Author’s Note: This post doesn’t have anything to do with BDSM, the lifestyle etc.  So feel free to skip over it if it’s not your cup of tea.

I work in retail.  Specifically a grocery store. Obviously, I’m not going to say which one, but suffice it to say it’s a moderately sized one, in the United States.  I’m also a member of a union, specifically the UFCW (United Food & Commercial Workers).  It’s not a huge union, it’s affiliated with the AFL-CIO, and it does represent many of the workers at grocery stores throughout the United States.  That being said, there are many grocery store workers it doesn’t represent.

Unfortunately, over the last 30-40 years unions have started to shrink dramatically, and been given short shrift.  When you think about a lot of the things that you might take for granted, like a 40 hour work week, weekends off (mostly, depending on your job) child labor laws, OSHA regulations etc., you might want to thank the labor movement and unions.  They’re the impetus or the grease for the wheels of industry.  Without the labor movement of the 1930s and 40s, none of this would be the norm now.  But nowadays, unions are dying, for many reasons, but mostly because large corporations would prefer to keep their employees under their thumb more, and less organized.  Less organization means they can call the shots more, and keep their labor under more control.

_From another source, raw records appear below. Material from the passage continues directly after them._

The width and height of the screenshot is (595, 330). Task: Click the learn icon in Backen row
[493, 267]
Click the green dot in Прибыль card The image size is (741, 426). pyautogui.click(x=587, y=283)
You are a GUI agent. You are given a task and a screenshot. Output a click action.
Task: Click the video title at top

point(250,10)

During the 1970s, the largest corporations were in the automotive business.  GM, Ford, and Chrysler (The Big 3) had most of the clout and market share and their unions had large memberships and a good amount of power.  Union members were making probably $20-30/hour, the pension plans were well funded and members were happy, working well and retiring without much of a problem.

During the election cycle of 1980, when Jimmy Carter was running against Ronald Reagan, Reagan didn’t have much in the way of support from labor unions.  Ironically, PATCO, the Professional Air Traffic COntrollers union after some debate endorsed Reagan for the Presidency.  In August of 1981, Reagan essentially dissolved the same union when he fired the air traffic controllers for what he said was an illegal strike.  Overnight 11,000 people were not only out of a job, they were barred from ever being employed again as controllers.  Certainly, this was quite unprecedented in the history of the US, but it turned out to be a major catalyst in the downfall of unions today.

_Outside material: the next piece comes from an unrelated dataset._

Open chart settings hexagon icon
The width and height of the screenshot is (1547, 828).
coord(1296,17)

Today, the corporation with the most workers is Wal-Mart.  Are Wal-Mart’s employees unionized?  Absolutely not.  Wal-Mart is so anti-union they have their own division that constantly is on the prowl looking for people that might be considering talking about unionizing, and if they get wind of such an action, they kick into high gear to bust it up, even to the point of closing a store that might be considered towards unionization.  They want their employees to be controlled by them, not a union.

In 2000, in Jacksonville, Texas, a Wal-Mart’s meat department’s employees voted 7-3 to establish a connection with the local union.  Wal-Mart’s knee-jerk reaction was to ultimately fire all the meat cutters and butchers in their entire company and replace all of the previously fresh cut meat with pre-packaged meat.  They stated that this had been their plan all along, but there were no indications anywhere that this was the case.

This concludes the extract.